Cor Wals machte sich in den 1930er Jahren vor allem einen Namen als Sechstagefahrer; sein Spitzname war "Slingerplant" (niederl.: Schlingpflanze). Er fuhr bei 39 Rennen mit, von denen er sieben gewann, fünf davon mit Jan Pijnenburg. Zudem war er dreimal Niederländischer Meister der Steher. 1939 qualifizierte sich Wals für das Finale der UCI-Bahn-Weltmeisterschaften in dieser Disziplin, das aber wegen des Ausbruchs des Zweiten Weltkriegs nicht durchgeführt wurde.

Rolle im Nationalsozialismus

Am 31. Dezember 1939 wurde der deutsche Radrennfahrer Albert Richter in einem Zug Richtung Schweiz an der Grenze wegen Devisenschmuggels verhaftet; wenige Tage später wurde er tot in seiner Zelle im Gefängnis von Lörrach aufgefunden.

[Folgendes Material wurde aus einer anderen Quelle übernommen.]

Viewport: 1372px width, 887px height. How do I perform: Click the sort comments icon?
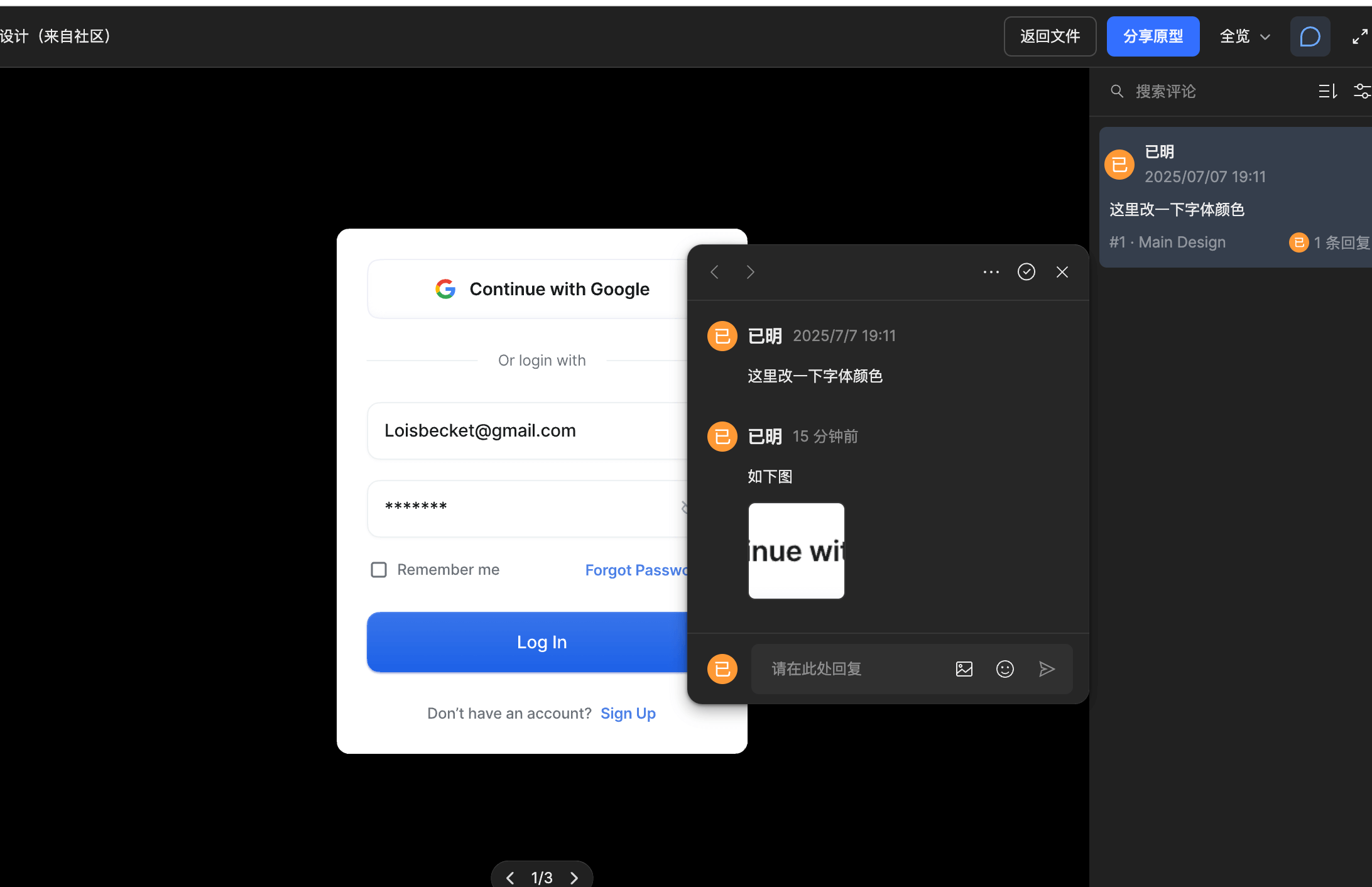(1327, 92)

Die offiziellen Todesangaben reichten von Ski-Unfall bis „auf der Flucht erschossen“. Cor Wals und sein niederländischer Rennfahrer-Kollege Kees Pellenaars hatten zufällig im selben Zug gesessen, wurden Zeuge der Verhaftung und machten diese in einer niederländischen Zeitung öffentlich. Darauf reagierte die NS-Sportführung mit einer neuerlichen Version von einem Selbstmord in der Gefängniszelle. Ohne die Aussage der beiden Niederländer wäre Richters Verhaftung eventuell niemals publik geworden.

Ein Jahr später, 1941, verscherzte sich Cor Wals die Sympathien von vielen seiner Landsleute, weil er bei den Niederländischen Meisterschaften im Olympiastadion von Amsterdam in einem Trikot mit SS-Emblem und mit Hitler-Gruß auftrat. Nach dem Gewinn der Steher-Meisterschaft wurde er bei seiner Ehrenrunde ausgepfiffen und mit Sitzkissen beworfen. Danach wurde er in den Niederlanden nicht mehr für Rennen verpflichtet. Zu diesem Zeitpunkt war er schon ein Jahr Mitglied in der SS und wurde wenig später Mitglied der Waffen-SS. 1947 wurde Wals wegen seiner aktiven Rolle beim Einsatz holländischer Zwangsarbeiter in Russland zu 15 Jahren Haft verurteilt.[1]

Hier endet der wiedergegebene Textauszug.